2 lux + black pop --> happy pop
2 lux + red pop --> content pop
2 lux + cont pop --> happy pop

This makes larger empires easy to manage with luxuries, and smaller empires with improvements.

Is this a bug, or another way to make sure democracy runs easier in large empires?
 
I'm not sure why the black citizen became happy from 2 luxuries while the red citizen became only content. That is not logical. I can tell you, though, that if you're going to switch to democracy, a minimum of 40% of your economy should go to luxuries. [party] Under that percentage, they do not have much of an effect.

I always am managing a large empire by the time I get to democracy, so I can't help you with what would work better in smaller empires.
 
2 Lux will make a black dude happy . 2 Lux will make a Content Happy. 2 Lux will make a Red dude Content....

Post a screenshot of your City Status screen with the Happiness pulled up, and state if you have Theology, Communism, Electronics, Temple, Colosseum, Mich Chapel or Cathedral, JSB, CfC, Shakespeare (in your city), what form of Govt. There is a certain order to happiness computations (e.g., the Lux are applied first).

Is this a bug, or another way to make sure democracy runs easier in large empires?
I presume not a bug, as they could have corrected it. It would be an easy error to catch. The game turn and gov't type is not a discriminator.

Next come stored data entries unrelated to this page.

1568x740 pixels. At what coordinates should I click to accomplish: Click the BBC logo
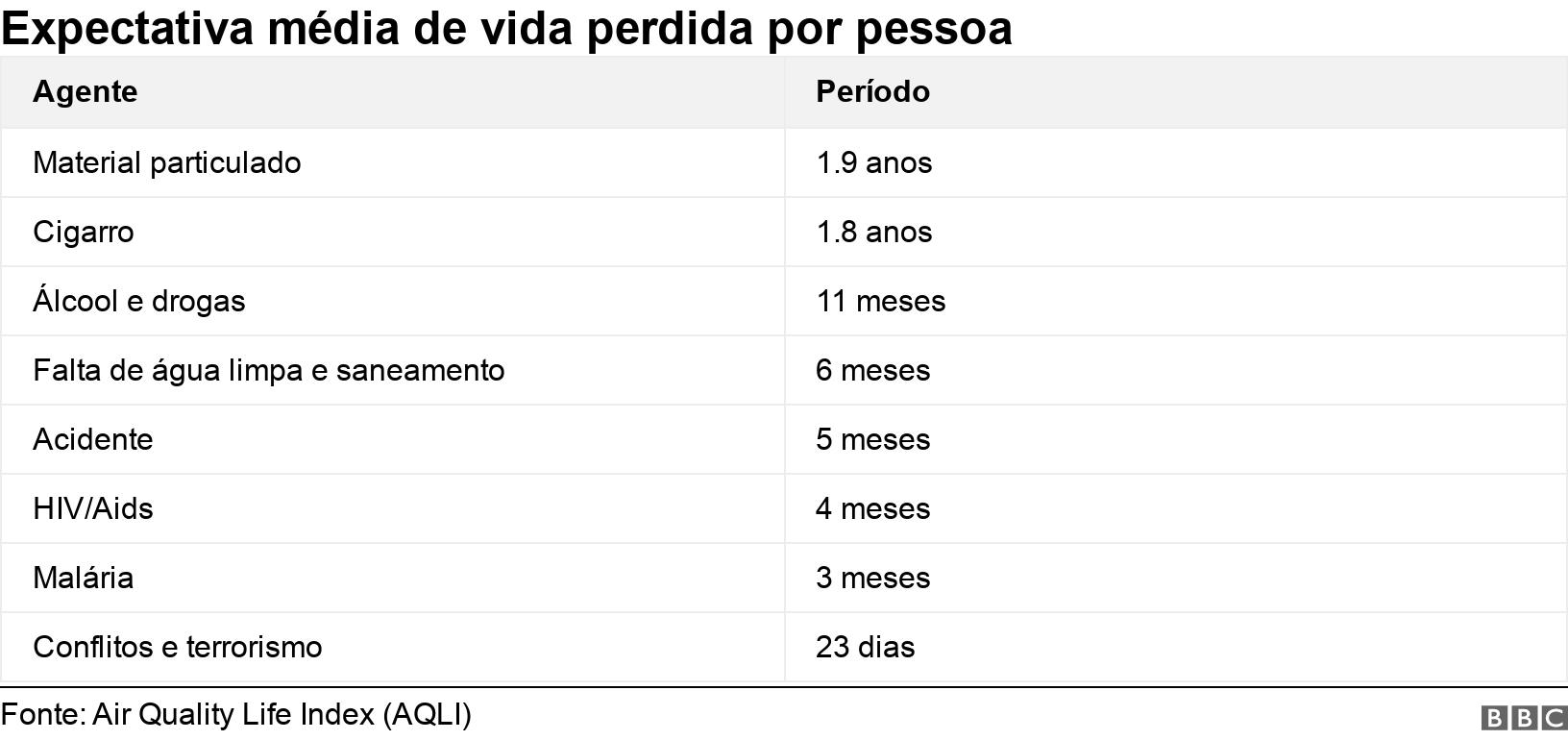click(x=1523, y=718)
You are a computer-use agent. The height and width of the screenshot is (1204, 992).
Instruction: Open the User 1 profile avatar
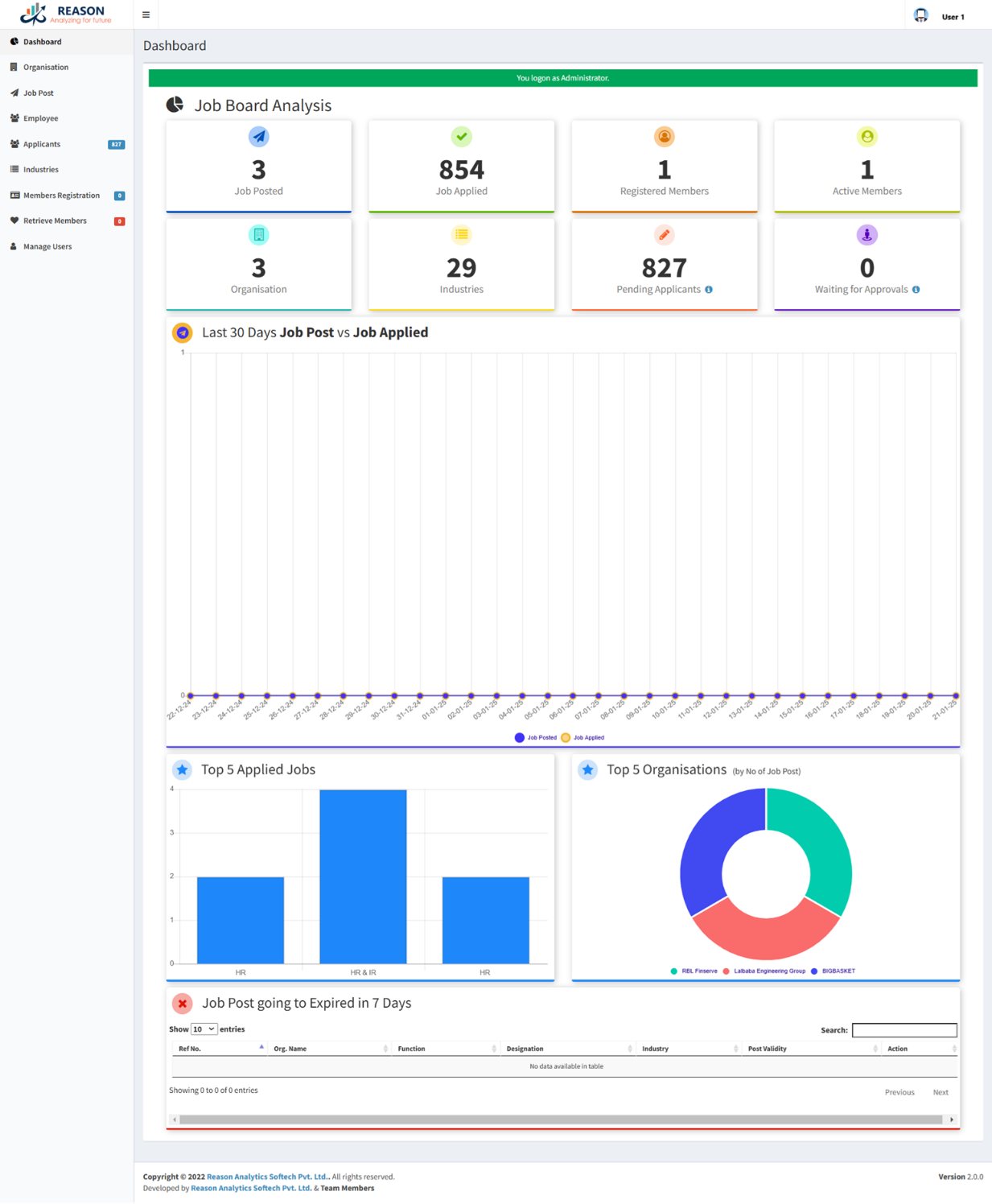tap(921, 15)
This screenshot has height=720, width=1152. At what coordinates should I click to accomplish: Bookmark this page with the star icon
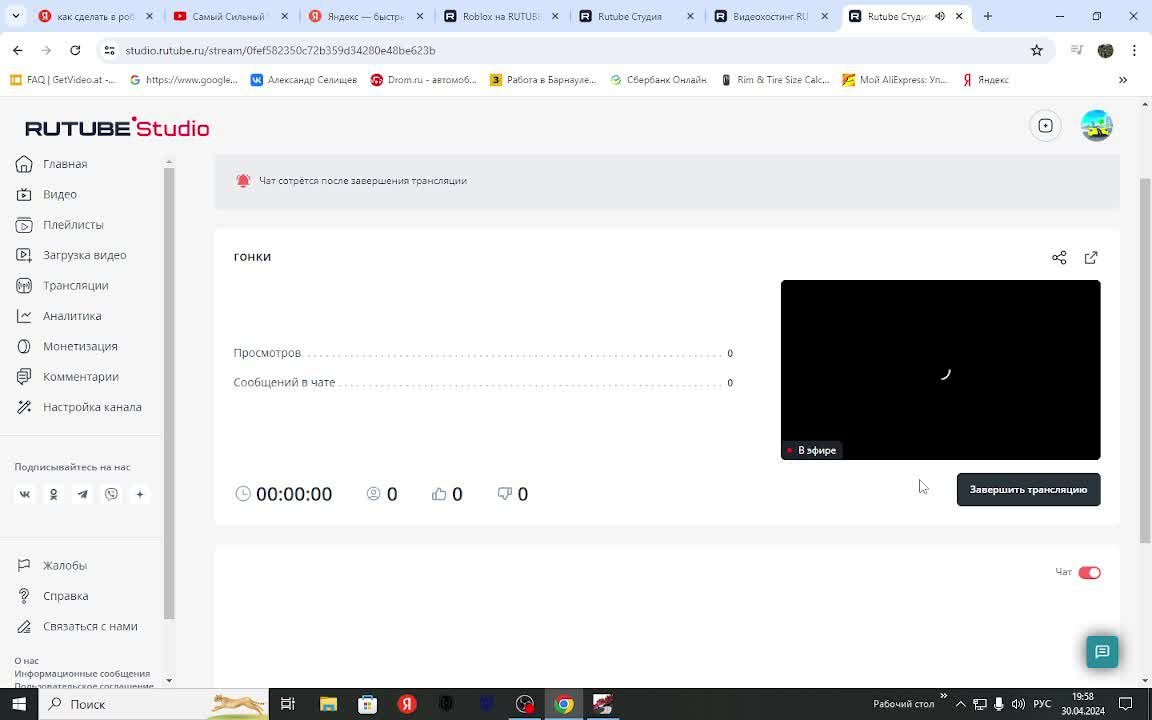(x=1037, y=50)
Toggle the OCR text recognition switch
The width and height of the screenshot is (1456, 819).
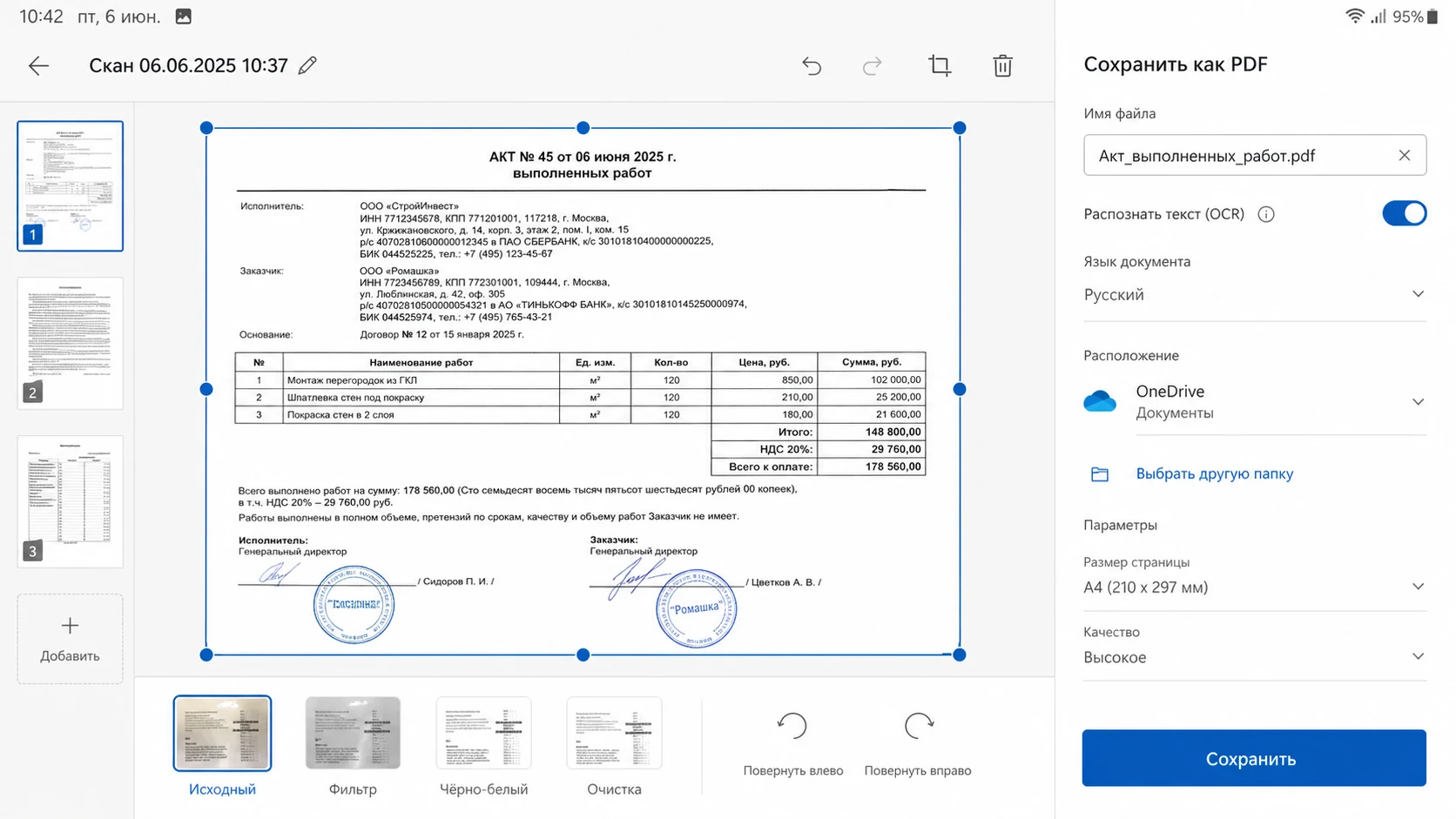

Here is very early Diety game in Monarchy:

Civ2_HappyExample1.gif


So it applies to the Black Dudes, no matter what the origin. The penalty seems to be heavy on the Improvement side (takes one more step), but one less step compared to a Red Dude & 2 Goblets. So the best way to nail the Black Dudes is with Luxuries, not improvements, from that point of view. I think it was intentional, if viewed in game context mathematically.

:)
 
I think it was intentional, if viewed in game context mathematically

It seems to be logical to you, but I didn't get that last part after SS. I still think it's illogical.
My screenshot looked just about the same as yours, so no need to post another one.
 
It seems to be logical to you, but I didn't get that last part after SS. I still think it's illogical.

I think the intent of the game designers was to make a distinction between forms of gov't. The representative forms (Rep & Demo) have lots of trade, which can (and is) used for Luxuries. Rep. gov'ts don't govern by heavy-handed military, even with malcontents.

So they needed a way to make it a larger penalty as an empire grows large.... the Black Dudes do this by occurring in larger empires.... they have tow porperties:

1. They take 2 Lux to make happy (not 4 that Red Dudes do).
2. They take two steps of improvements (Temple, Coll, Cath) to mollify to content.

This makes #2 one step harder, and #1 one step easier compared to Red Dudes... the advantage should be obvious now.... the way to control Black Dudes (e.g., big populations in some forms of Gov't) is with luxury allocation. But the downside is that it will be hard to make the leftover Black Dudes (that remain after the Luxuries are applied) content.... and you cannot use WLT__ without controlling all Black and Red dudes.

Take a look at Communism. You rarely see a Black dude in it.... they did this on purpose. It is difficult to apply luxuries for 2 reasons:

1. Commie does not generate the base trade as easily as Rep/Dem. Gov'ts.2. Because of the Red Dudes, you have another step before the citizen is happy (e.g., 4 lux, not the 2 lux needed for black). But the advantage is that Martial Law and improvements millify the people much easier than in Govt's with lots of Black Dudes.

So you see, they did it deliberately. :)
 
Thanks, now I see the logic in it:) But this does make large empires with a lot of black "dudes" easier to control with representative governments, than smaller empires with only red "dudes".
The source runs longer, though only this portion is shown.